Acarició el teléfono, como si estuviera tentada a llamarle. La mesa empezó a vibrar porque su pierna temblaba. Estaba cada vez más nerviosa. No me convenía que mi tía se comiera la cabeza, tenía que parar su tren de pensamientos.

—¿Cómo es un oráculo? ¿Cómo los vamos a reconocer? —Fue la primera cosa que se me ocurrió decir.

—¿Eh? No sé.

—¿Son voladores? Me los imagino dorados, no sé por qué. Pero eso llamaría mucho la atención ¿verdad?

—¿Eh? ¿dorados? ¿por qué dorados? No son hombres, son mujeres. Siempre. Se supone que son chicas muy jóvenes, vírgenes. Aunque, si no recuerdo mal, cambiaron las normas porque los hombres y los dioses eran unos salvajes y era complicado mantenerlas... ya sabes —trazó unas comillas en el aire con los dedos— "inmaculadas", así que las sustituyeron por mujeres muy mayores. No recuerdo cómo quedó al final la cosa, déjame que lo mire...

Tras ojear varios libros, nuestra conclusión fue que el oráculo tendría el aspecto de una mujer muy mayor, con la piel amarillenta, enfermiza, de inhalar los vapores que las pitonisas usan para tener sus visiones. Porque así era como funcionaban: tú les hacías una pregunta, ellas entraban en trance gracias a esos vapores, a esas drogas, consultaban al dios correspondiente y te respondían.

No pudimos comprobarlo ya que no encontramos a ningún oráculo en días. Básicamente porque, aunque ambas nos guardamos un billete de veinte euros en el bolsillo, ninguna de las dos salimos de casa.

Ella no solía hacerlo, y a mí la idea de poner un pie en la calle para que un semidiós me metiera en un maletero y me llevara a un sótano donde había una jaula esperándome no me entusiasmaba, más bien me producía ganas de meterme debajo de la cama y no salir nunca.

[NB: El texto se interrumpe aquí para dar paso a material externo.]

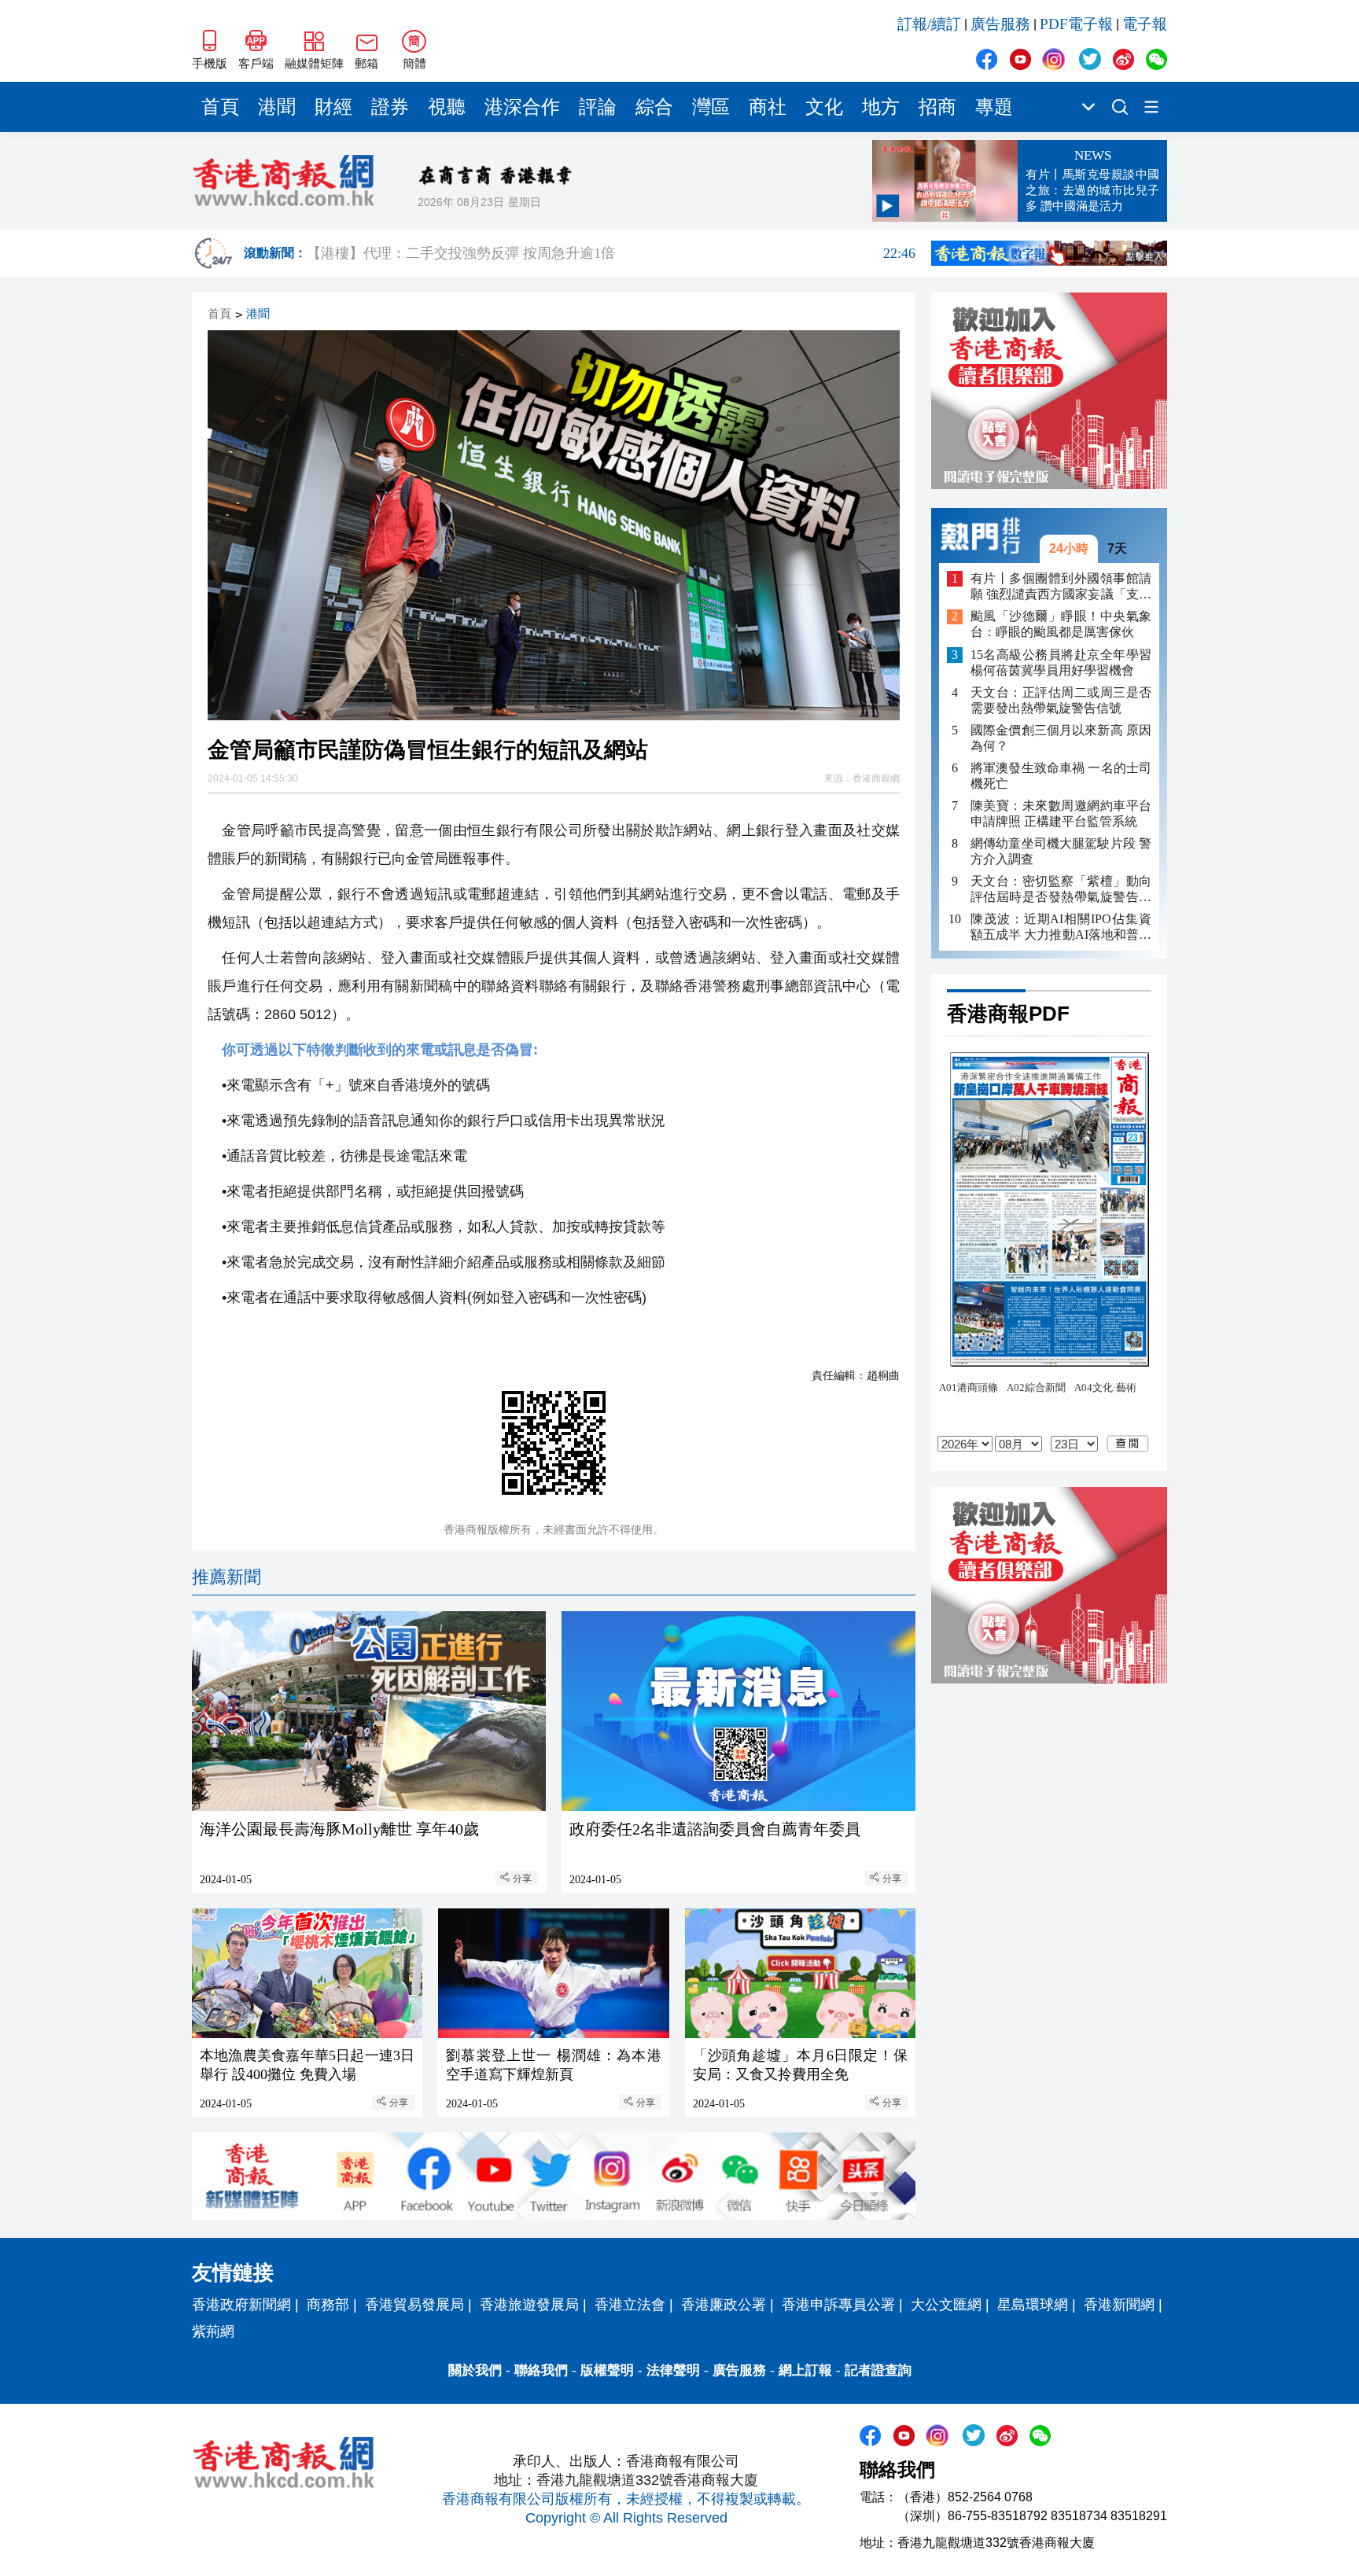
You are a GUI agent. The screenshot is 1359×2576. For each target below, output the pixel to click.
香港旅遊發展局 (529, 2305)
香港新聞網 (1119, 2305)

Mi tía no me presionó para que saliera a la calle, ni siquiera me lo sugirió. No estoy segura de si fue por lo hipócrita que habría sido que me obligara a hacerlo, o porque se había asustado cuando le conté lo del secuestro. Por otro lado, no tenía clases, así que hasta Nochevieja optamos por pedir comida a domicilio, leer libros sobre mitos griegos y evitar el tema.

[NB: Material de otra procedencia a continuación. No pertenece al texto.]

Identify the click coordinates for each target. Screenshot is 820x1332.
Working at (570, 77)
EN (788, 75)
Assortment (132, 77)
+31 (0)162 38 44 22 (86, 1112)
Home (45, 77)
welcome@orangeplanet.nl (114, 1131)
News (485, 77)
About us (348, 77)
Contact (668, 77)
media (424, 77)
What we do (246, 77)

La Tati se emperró en que fuera a una fiesta de Nochevieja con ella, sus amigas y algunas compañeras de clase. Seguía teniendo miedo de salir de casa, pero ir a una fiesta así en Madrid había sido mi sueño desde que Alicia me contó cómo eran. Así que, en cuanto Tati nos aseguró que su padre nos recogería y nos dejaría a cada una en su portal, me apunté al plan.

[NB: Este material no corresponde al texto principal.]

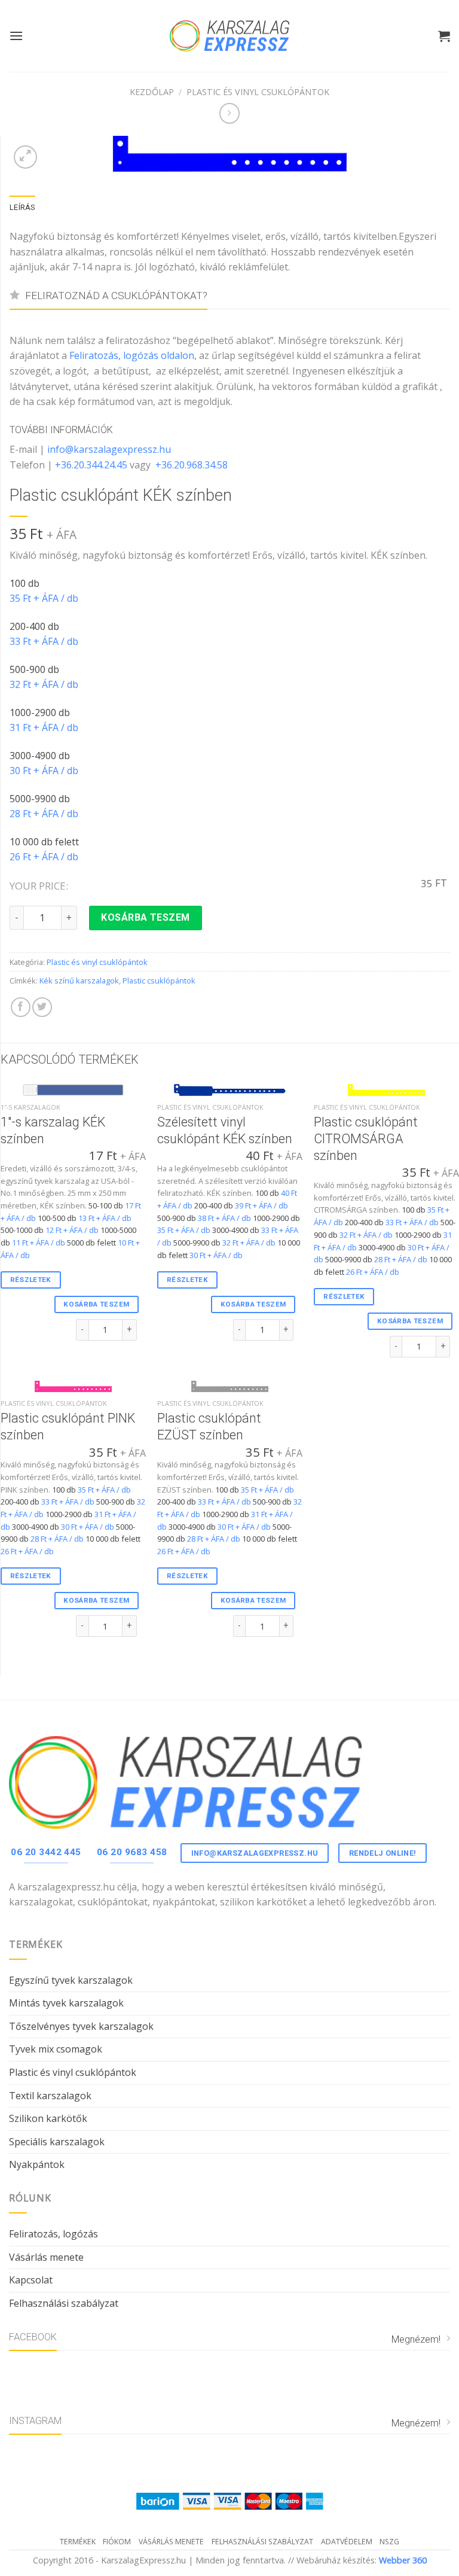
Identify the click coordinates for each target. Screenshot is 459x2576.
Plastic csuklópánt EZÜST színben (209, 1426)
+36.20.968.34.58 (191, 464)
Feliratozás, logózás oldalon (131, 355)
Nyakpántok (37, 2164)
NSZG (389, 2542)
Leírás (22, 207)
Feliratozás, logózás (53, 2233)
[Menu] (16, 35)
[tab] (22, 208)
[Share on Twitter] (42, 1007)
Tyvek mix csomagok (55, 2049)
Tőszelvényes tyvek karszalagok (81, 2026)
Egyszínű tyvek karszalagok (71, 1980)
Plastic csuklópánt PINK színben (68, 1426)
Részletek (30, 1279)
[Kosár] (444, 36)
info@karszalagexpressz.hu (109, 449)
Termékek (78, 2542)
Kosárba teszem (145, 917)
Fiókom (117, 2542)
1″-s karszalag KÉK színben (53, 1130)
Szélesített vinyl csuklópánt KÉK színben (224, 1130)
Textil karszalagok (50, 2095)
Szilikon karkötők (48, 2118)
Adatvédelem (346, 2542)
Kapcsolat (31, 2279)
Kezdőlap (152, 92)
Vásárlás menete (46, 2257)
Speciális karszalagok (57, 2141)
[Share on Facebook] (20, 1007)
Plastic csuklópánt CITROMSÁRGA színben (366, 1139)
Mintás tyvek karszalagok (66, 2002)
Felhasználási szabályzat (63, 2303)
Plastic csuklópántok (159, 980)
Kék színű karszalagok (79, 980)
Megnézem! (415, 2339)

Me puse un vestido de mi tía, obviamente negro, porque no tenía de otro color, unos tacones y después de que dieran las doce campanadas y mi tía y yo tomáramos las correspondientes uvas, pasaron a buscarme.

Era la primera vez que iba a una fiesta tan grande y fue una gran decepción. Cola para entrar, cola para dejar el abrigo, cola para pedir una copa, cola para ir al baño. Estaba mentalizada para bailar con tacones, no para hacer cola con tacones. Eso sí, para besar a un chico no tuve que hacer cola.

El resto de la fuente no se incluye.